Konflikt zwischen Israel und Hamas

Tote nach Gewalt an Gaza-Grenze

Aus dem Küstengebiet feuerten Palästinenser Raketen in Richtung Israel, die Armee reagierte mit Luftangriffen. Mindestens drei Palästinenser starben.

Dunkler Rauch am Ende einer Straße

Rauch nach einer Explosion nach einem israelischen Gegenschlag im Gaza-Streifen Foto: dpa

BERLIN taz | Israel und die Hamas pendeln zwischen Krieg und Waffenstillstandsabkommen. Die islamistische Führung schoss seit Mittwochabend weit über einhundert Raketen auf Israel ab und verletzte mehrere Zivilisten zum Teil schwer.

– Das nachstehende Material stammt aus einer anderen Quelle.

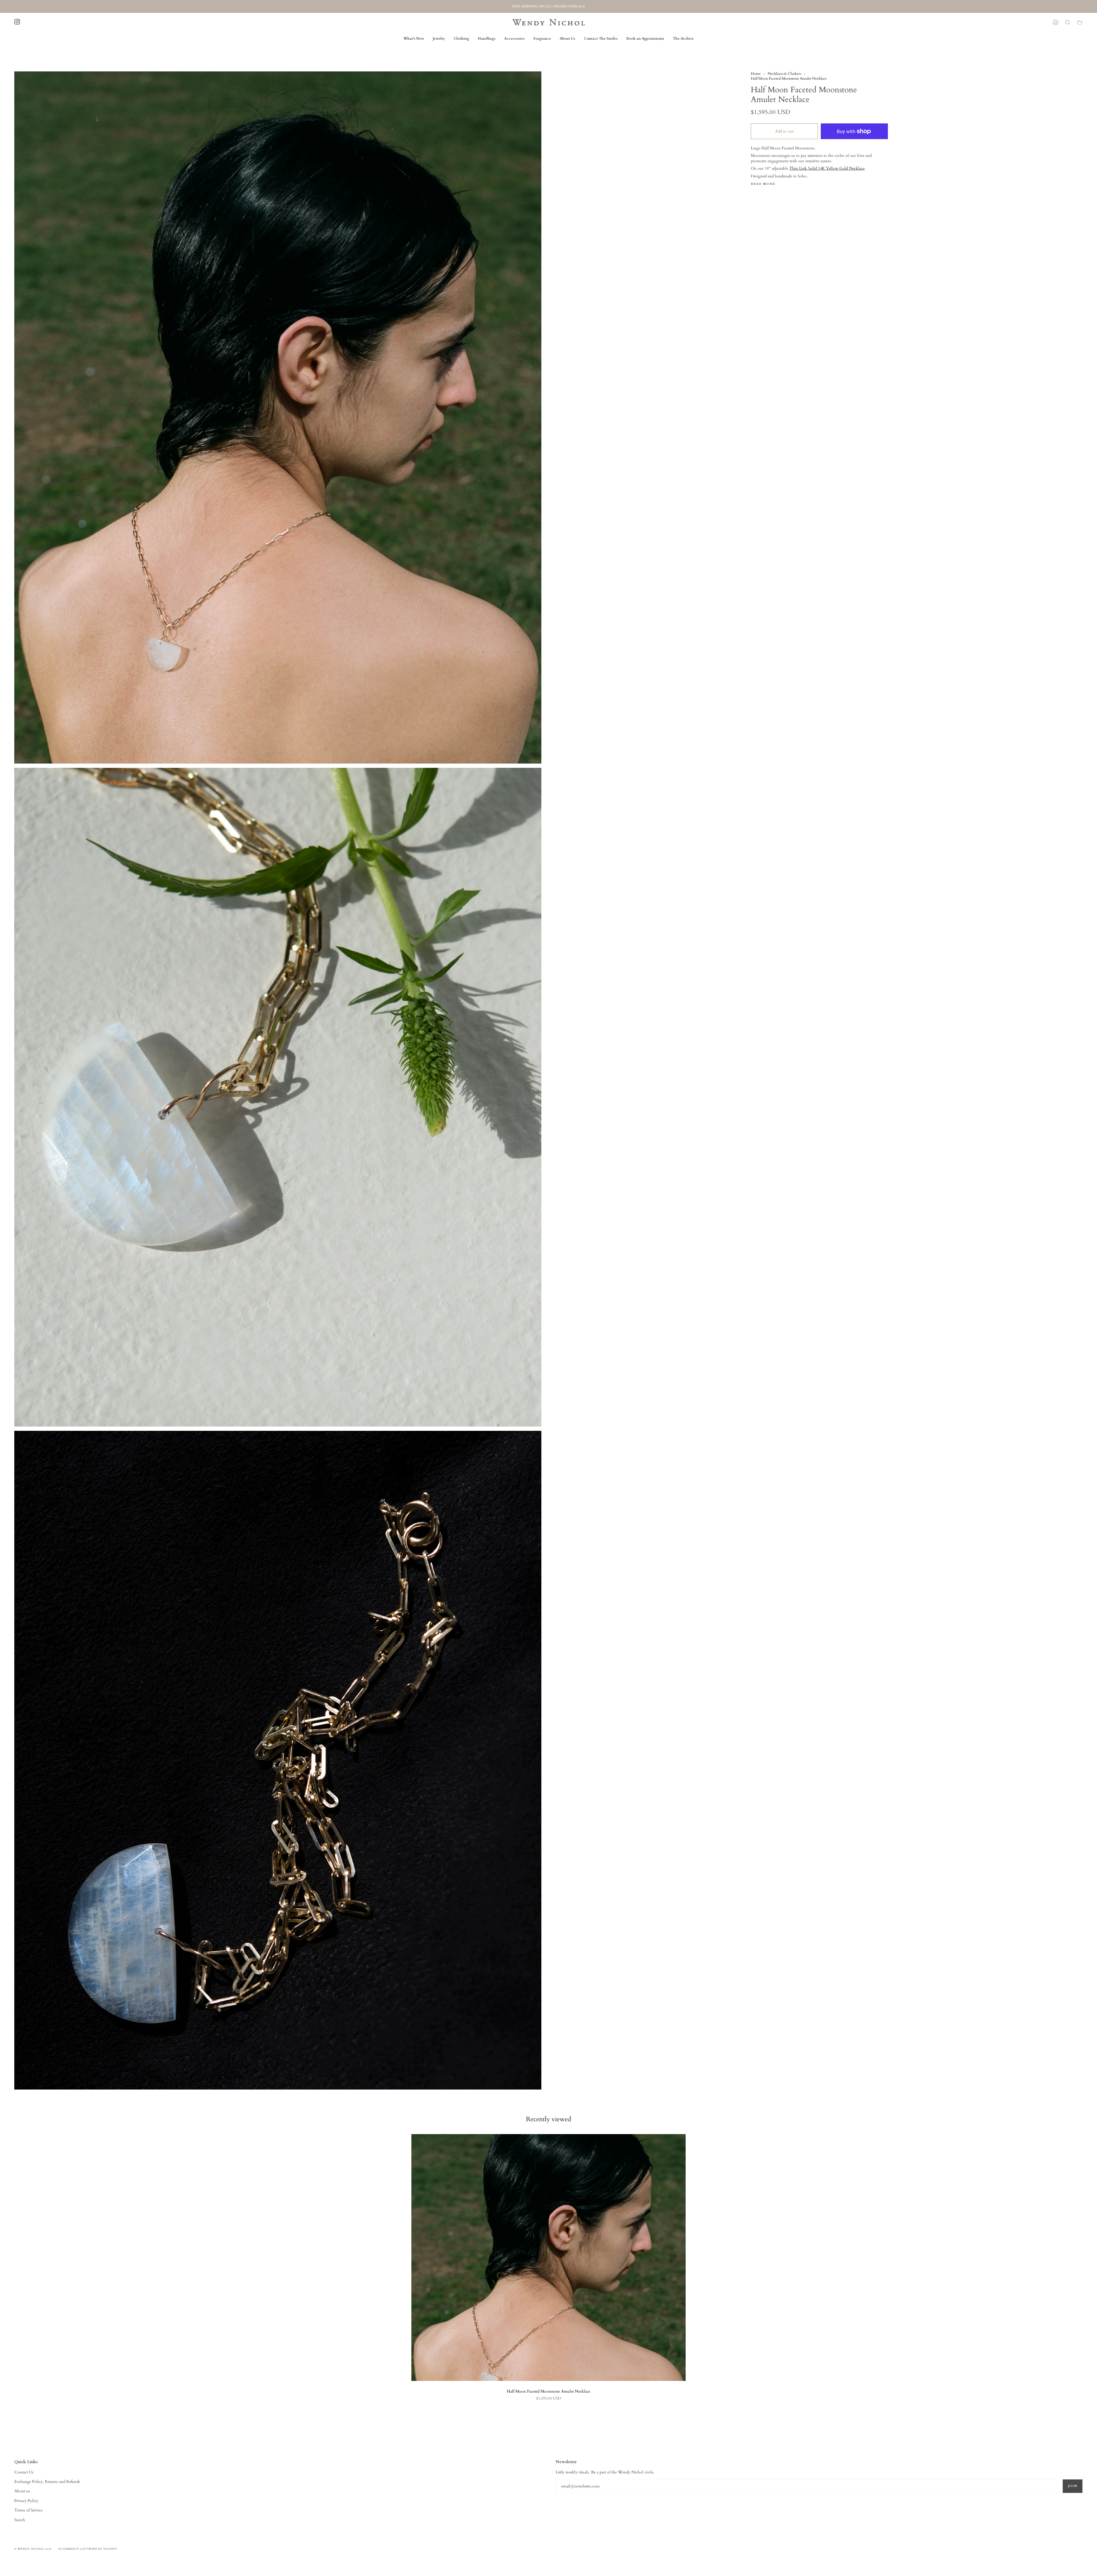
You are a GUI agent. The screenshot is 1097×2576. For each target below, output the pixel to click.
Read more (763, 184)
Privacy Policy (26, 2500)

Umgekehrt griff die israelische Luftwaffe zahlreiche Ziele im Gazastreifen an. Eine hochschwangere Palästinenserin und ihr eineinhalb Jahre altes Baby sowie mehrere Hamas-Angehörige starben bei den Bombardierungen. Israels Armee schickte Bodentruppen in die Grenzregion, um auf alle Entwicklungen vorbereitet zu sein, und ließ zusätzliche Raketenabwehrsysteme aufstellen.

Erst am Vortag hatte die Hamas ihre grundsätzliche Zustimmung zu einer Feuerpause kundgetan. Der ägyptische Geheimdienst vermittelt Hand in Hand mit Nickolaj Mladenow, dem UN-Sondergesandten für einen Nahost-Frieden, zwischen den Konfliktparteien Israel und Hamas, Hamas und Fatah.

Dem jüngsten Schlagabtausch, so teilte die Hamas mit, sei ein Missverständnis vorausgegangen. Die Hamas-Brigaden Al-Qassam hielten demnach unweit der Grenzanlagen eine militärische Übung ab. Dabei seien zwei palästinensische Scharfschützen von israelischen Soldaten offenbar als Bedrohung empfunden und getötet wurden. Aus Vergeltung für den Tod der beiden Männer feuerte die Hamas eine Serie von Raketen auf Israel ab, die Israels Armee wiederum mit Luftangriffen beantwortete.

Hamas im Gazastreifen unter Druck

Die Hamas gerät innenpolitisch unter den Druck der Bevölkerung, für die die Lebensumstände zunehmend unerträglich werden. Strom- und Wasserversorgung sind zentrale Probleme. Hinzu kommt, dass die Kaufkraft sinkt, nachdem die Palästinensische Autonomiebehörde (PA) im Westjordanland die Gehälter für ihre rund 50.000 Beamten im Gazastreifen gekürzt hat, und dass die USA ihre Beiträge an die UNRWA, das UN-Hilfswerk für palästinensische Flüchtlinge, auf rund ein Sechstel der üblichen Zahlungen reduzierte.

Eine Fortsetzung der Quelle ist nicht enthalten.